Aslında salt bölgesel olan
problemler yok artık; zira Rusya, Çin ve İran gibi yerel hegemonlar dünya
çapında siber saldırılar ve terörizmle meşguller. Dolayısıyla krizler aynı anda
hem bölgesel hem de küresel bir boyutta. Savaşlar ve devletlerin çöküşü
sürdükçe duymamız gereken korku, yatıştırmadan/bastırmadan ziyade başı dertte
olan söz konusu rejimlerin sert düşüşü olmalı. Şunu biliyoruz ki Irak ve
Suriye’de totaliter rejimlerin yumuşak inişini sağlamak imkansızdı. ABD Irak’ı
işgal etti ama Suriye’de kenara çekildi; sonuç ise neredeyse aynı oldu. Her iki
ülkede de hayatını kaybeden yüz binlerce insan ve boşluğu dolduran radikal
gruplar var.
Diğer bir konu da şu. Unutmayın
ki küreselleşme, ille de büyüme veya istikrarla değil, ama büyük ekonomik ve
kültürel bağlarla yakından alakalı. Dolayısıyla ekonomik durgunluk jeopolitik
istikrarsızlığı artırabilir. Ve aslında bu, halihazırda tam da yaşanan şey.

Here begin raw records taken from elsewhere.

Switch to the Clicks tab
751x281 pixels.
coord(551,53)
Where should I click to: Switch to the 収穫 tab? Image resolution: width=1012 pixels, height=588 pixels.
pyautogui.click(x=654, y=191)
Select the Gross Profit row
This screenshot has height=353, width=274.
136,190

Mesela Afrika’yı ele alalım. Afrika, üretim sektöründeki gelişmelerden ziyade
hammadde fiyatlarındaki yükseliş sayesinde yıllarca istikrarlı bir iktisadi
büyüme yaşamıştı. Şu anda sadece hammadde fiyatları düşmüyor, aynı zamanda
–büyüme oranı ciddi bir şekilde düşen– Çin’in Afrika’daki altyapı yatırımları
da azalıyor. Dolayısıyla Asya’daki ekonomik değişimler Afrika’nın istikrarını
tehlikeye atıyor. Bir de Sahra Afrika’sında saldırılar düzenleyen çeşitli
radikal İslamcı hareketler sözkonusu. Aslında bu, –iletişim devriminin
milenyumcu İslam anlayışını zayıf ve çökmüş devletlere doğru taşıdığı– Afrika
anarşisinin son aşaması. Aşikar ki ABD’nin bütün bunlar üzerindeki etkinliği
çok az.
Sonuçta, [dünyada meydana
gelen] her şey, daha evvel hiç olmadığı kadar birbiriyle bağlantılı; dünya
çapında barışın teminatı gece bekçisi[nin rolü] [Z.T.K. ABD’yi
kastediyor] de gittikçe azalıyor. Hiyerarşiler her yerde çöküyor. ABD’deki
ön seçimlere bakmak bile yeterli; aşağıdan gelen isyana karşı Amerikan siyasi müessesesinin
hiçbir cevabı yok. Bu arada (…) Apsen ve Davos gibi yerlerdeki elitlerin nüfuz
kurma veya hatta [olan biteni] idrak etme mücadelesi vereceği umumi bir
populist anarşi 21. yüzyılın tanımlanmasına yardımcı olacak. Erken modern ve
modern tarihin çok-uluslu imparatorluklarına da Soğuk Savaş’ın ideolojik
bölünmüşlüğüne de bundan sonra hor görülmekten ziyade nostaljiyle bakılacak.